I remember walking home at one o’clock in the morning. Tired from a part time job. It was cold so I decided to put on my black hooded jacket.

It was dark. There’s no sign of any human activity in the streets. I turned  around as I walked down the alley towards our boarding house. It’s almost fifteen meters away. Noone is around. Not a single soul.

I saw a white aspin on the other side of the road. It was quiet. Not barking. Just walking like it never saw me.

All of a sudden, I felt something in my jeans. I looked down and saw the dog biting me. It didn’t hurt. I felt no pain. But fears crawled inside of me. I chilled to the bones. It added to the coldness of the night.

My knees became weak. I fell down. That’s a good thing after all. The dog moved a little farther. Still, ready to attack. I remained sitting. Looking fearfully at the predator. I tried to think of an escape. Anytime, the dog can attack me again.

I moved my feet. Walking in squat. Like a duck. Slowly I gained more distance. I kept my gaze at the dog. Luckily, I reached the house without the dog attacking me again. Getting inside, a slight feeling of relief came in. Then I panicked. The stories of people got mad after being bit played in my head. Some had died. It was both sad and scary.

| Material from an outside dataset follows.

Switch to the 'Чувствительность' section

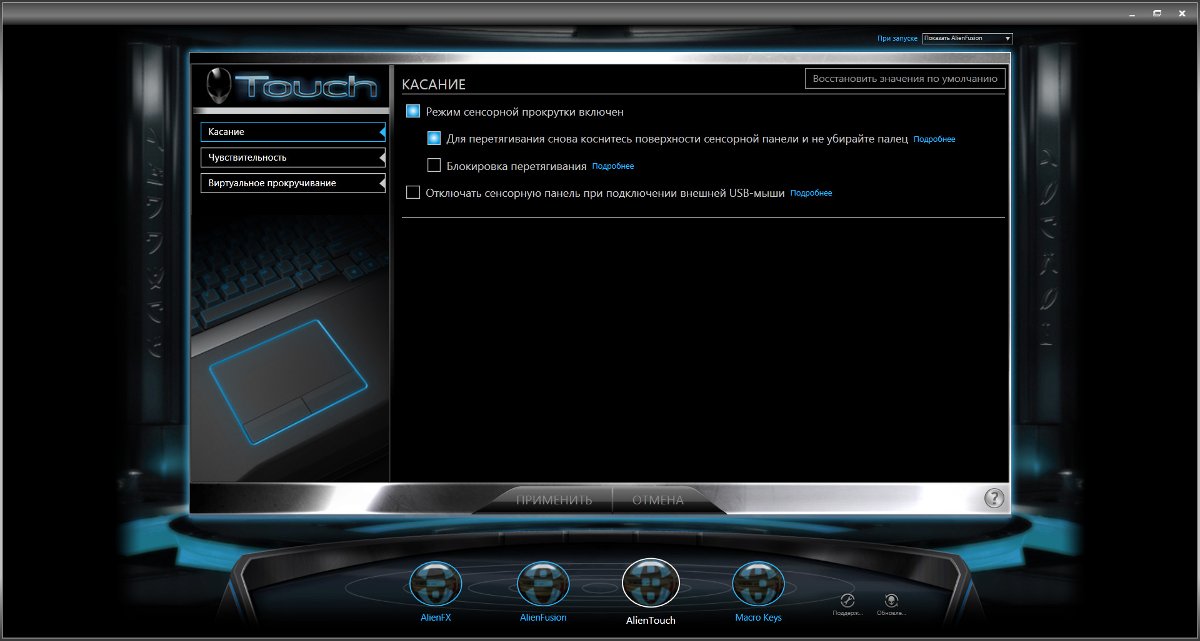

Crying, I got my phone. I went online. Asking for help. Thankfully, one, like of all my friends, there’s at least one person who’s still up at two in the morning. I told him about what happened and asked him what should I do. He instructed me to wash my legs with soap in running water.

My head is screaming. I’m feeling the pain now! Wetting the wounds will surely make it worse, I thought. It really hurts. However, I don’t have any choice. I got to clean myself. At least try to get rid of possible infection. Who knows whether the dog was vaccinated with antirabies or not.

I fell asleep trembling with fearful thoughts. Thanks to my exhaustion, my body went to rest. And thanks be to God, I still woke up when the sun started to rise.

I prepared myself. It’s time to visit the Animal Bite Center. I hopped on a jeepney and went to the hospital. There, I waited for almost two hours. Then spend more minutes for the sessions. I received four shots of vaccine. And was advised to go back for next vaccine at a given date. I skipped school and I can’t go to work either. Before I was able to take a ride home, it started to rain. I was in pain.

After all, I’m getting well. The pricks were shallow and quick. Perhaps, the fluid was too little that it seem to penetrate my system so easily. My mind is still working yet I’m beginning to shake. Maybe it’s because of the cold breeze after the rain had fallen. Temp has dropped and it doesn’t seem to rise. It makes me curl in bed…
I’m positive:

“What doesn’t kill you makes you stronger”.

In my mind, it’s already dead. But whenever I see something like it, it relives as my scars seem to hurt a little bit. No, I don’t want another bite anymore! I think I’ll slay it before it catches me…only if I can…but not with my bare hands… Maybe I’ll kill it in my mind for hundreds of times. Still I can’t…and I won’t.